Return each line of the records that contains the word "menu", and treat uppercase and lowercase letters as different.
* begin *
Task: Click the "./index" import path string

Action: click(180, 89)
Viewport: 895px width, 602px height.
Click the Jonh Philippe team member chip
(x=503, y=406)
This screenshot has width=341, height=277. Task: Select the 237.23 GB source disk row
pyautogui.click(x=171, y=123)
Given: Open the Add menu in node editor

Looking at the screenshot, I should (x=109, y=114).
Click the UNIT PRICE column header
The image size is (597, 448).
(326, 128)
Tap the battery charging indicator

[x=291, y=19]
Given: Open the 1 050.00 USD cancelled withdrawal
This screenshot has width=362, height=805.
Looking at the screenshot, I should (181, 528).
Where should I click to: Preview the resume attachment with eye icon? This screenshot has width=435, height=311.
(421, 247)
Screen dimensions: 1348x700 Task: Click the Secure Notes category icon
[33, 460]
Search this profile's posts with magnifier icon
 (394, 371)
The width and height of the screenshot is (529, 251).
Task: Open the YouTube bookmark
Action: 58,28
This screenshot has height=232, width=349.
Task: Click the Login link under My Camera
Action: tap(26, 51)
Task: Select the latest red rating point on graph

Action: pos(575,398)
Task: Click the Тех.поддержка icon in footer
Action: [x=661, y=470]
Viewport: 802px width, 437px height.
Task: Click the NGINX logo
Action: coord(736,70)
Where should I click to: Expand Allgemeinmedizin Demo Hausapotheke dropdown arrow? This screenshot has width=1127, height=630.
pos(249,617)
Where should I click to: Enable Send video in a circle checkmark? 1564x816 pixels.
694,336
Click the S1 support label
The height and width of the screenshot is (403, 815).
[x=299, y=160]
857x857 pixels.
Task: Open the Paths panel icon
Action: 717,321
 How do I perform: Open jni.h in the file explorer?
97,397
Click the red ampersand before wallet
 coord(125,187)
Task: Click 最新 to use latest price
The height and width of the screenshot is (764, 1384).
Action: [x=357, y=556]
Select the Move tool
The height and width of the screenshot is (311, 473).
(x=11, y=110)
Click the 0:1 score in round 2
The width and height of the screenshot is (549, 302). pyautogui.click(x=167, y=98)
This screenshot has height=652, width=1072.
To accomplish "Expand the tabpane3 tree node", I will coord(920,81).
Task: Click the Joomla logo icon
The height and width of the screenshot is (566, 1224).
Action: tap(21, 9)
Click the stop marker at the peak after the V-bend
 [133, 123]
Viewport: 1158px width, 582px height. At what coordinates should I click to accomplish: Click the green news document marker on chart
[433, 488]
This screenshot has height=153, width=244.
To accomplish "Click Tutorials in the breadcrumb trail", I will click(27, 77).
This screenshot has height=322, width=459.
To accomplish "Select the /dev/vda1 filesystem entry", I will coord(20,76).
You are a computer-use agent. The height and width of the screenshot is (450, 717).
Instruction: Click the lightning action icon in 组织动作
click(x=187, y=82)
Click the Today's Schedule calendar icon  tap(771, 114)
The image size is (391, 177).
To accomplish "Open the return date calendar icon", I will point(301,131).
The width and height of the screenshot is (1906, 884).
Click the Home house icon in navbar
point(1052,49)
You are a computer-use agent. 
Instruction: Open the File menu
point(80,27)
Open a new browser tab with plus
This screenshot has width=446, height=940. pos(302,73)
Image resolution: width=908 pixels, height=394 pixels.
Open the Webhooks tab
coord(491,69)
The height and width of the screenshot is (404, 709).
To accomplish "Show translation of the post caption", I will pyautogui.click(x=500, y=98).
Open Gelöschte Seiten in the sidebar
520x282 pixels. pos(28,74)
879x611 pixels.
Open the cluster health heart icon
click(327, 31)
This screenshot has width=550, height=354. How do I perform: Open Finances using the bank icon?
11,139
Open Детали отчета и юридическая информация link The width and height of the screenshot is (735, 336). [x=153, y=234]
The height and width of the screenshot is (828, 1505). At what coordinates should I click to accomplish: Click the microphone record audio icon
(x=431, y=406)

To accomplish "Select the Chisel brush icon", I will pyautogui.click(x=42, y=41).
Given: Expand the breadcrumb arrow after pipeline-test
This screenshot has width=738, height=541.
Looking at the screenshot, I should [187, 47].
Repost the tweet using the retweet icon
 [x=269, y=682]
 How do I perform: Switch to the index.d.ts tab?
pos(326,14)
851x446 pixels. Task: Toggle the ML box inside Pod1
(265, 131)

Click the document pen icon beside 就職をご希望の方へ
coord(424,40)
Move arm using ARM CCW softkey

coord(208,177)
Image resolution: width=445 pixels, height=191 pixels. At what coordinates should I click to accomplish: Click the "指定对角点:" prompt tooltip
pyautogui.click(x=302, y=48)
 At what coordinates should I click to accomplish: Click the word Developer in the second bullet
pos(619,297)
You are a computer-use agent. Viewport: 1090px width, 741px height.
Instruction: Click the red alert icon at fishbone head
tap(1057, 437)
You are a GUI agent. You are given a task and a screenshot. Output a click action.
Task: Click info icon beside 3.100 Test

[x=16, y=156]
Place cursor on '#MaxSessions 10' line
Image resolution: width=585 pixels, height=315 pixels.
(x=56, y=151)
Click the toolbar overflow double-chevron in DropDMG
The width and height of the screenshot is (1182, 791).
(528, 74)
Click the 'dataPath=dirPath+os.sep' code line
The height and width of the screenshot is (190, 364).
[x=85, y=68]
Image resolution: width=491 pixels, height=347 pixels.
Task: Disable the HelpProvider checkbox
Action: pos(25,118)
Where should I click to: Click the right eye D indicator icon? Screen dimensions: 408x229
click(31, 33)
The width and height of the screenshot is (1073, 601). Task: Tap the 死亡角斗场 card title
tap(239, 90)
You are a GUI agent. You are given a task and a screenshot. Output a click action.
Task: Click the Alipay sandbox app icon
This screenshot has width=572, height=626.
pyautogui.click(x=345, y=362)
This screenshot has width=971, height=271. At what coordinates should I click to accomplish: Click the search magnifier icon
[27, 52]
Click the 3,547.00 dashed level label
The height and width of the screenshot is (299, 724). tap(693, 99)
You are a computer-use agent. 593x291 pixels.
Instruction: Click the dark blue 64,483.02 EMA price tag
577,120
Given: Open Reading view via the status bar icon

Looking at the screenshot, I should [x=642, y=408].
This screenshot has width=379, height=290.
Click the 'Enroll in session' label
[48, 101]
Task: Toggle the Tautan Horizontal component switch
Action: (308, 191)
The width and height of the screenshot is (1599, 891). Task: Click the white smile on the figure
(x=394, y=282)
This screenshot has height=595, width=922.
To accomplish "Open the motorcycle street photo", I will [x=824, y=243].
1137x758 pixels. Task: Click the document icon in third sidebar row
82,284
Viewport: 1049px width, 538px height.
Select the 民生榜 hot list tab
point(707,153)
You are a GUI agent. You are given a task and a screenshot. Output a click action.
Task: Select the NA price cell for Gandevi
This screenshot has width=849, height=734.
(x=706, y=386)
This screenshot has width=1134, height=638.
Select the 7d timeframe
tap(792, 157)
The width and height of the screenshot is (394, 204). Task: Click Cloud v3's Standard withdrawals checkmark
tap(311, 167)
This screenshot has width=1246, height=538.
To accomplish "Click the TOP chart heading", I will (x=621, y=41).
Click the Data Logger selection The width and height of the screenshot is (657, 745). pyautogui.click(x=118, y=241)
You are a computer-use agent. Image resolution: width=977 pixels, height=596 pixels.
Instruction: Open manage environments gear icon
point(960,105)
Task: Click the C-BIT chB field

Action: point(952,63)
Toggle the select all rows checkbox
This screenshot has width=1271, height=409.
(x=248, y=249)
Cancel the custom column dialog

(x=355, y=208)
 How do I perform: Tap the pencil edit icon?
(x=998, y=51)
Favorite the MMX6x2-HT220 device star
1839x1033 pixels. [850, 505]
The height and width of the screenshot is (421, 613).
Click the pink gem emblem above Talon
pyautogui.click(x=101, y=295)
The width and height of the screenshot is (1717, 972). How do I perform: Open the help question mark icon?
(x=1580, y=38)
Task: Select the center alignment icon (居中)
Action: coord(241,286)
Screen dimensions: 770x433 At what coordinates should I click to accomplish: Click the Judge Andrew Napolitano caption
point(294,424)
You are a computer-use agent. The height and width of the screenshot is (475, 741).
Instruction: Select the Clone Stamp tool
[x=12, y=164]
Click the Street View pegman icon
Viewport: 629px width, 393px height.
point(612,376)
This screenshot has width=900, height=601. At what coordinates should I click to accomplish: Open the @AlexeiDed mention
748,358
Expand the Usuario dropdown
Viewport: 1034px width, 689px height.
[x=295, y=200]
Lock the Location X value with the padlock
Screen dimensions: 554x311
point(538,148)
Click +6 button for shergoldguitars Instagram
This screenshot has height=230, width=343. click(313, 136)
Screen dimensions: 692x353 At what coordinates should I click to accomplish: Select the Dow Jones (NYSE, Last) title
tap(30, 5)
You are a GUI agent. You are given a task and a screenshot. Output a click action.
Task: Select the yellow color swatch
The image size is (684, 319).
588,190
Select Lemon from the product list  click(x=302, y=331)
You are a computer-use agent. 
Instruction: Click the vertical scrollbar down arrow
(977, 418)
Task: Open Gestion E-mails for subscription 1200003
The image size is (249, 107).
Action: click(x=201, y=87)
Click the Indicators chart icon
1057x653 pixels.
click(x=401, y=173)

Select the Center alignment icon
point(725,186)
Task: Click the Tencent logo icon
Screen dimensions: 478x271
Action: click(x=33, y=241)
* end *
OUTPUT OF THE EXERCISE
Given: Open the Add menu in node editor
Instruction: Open the File menu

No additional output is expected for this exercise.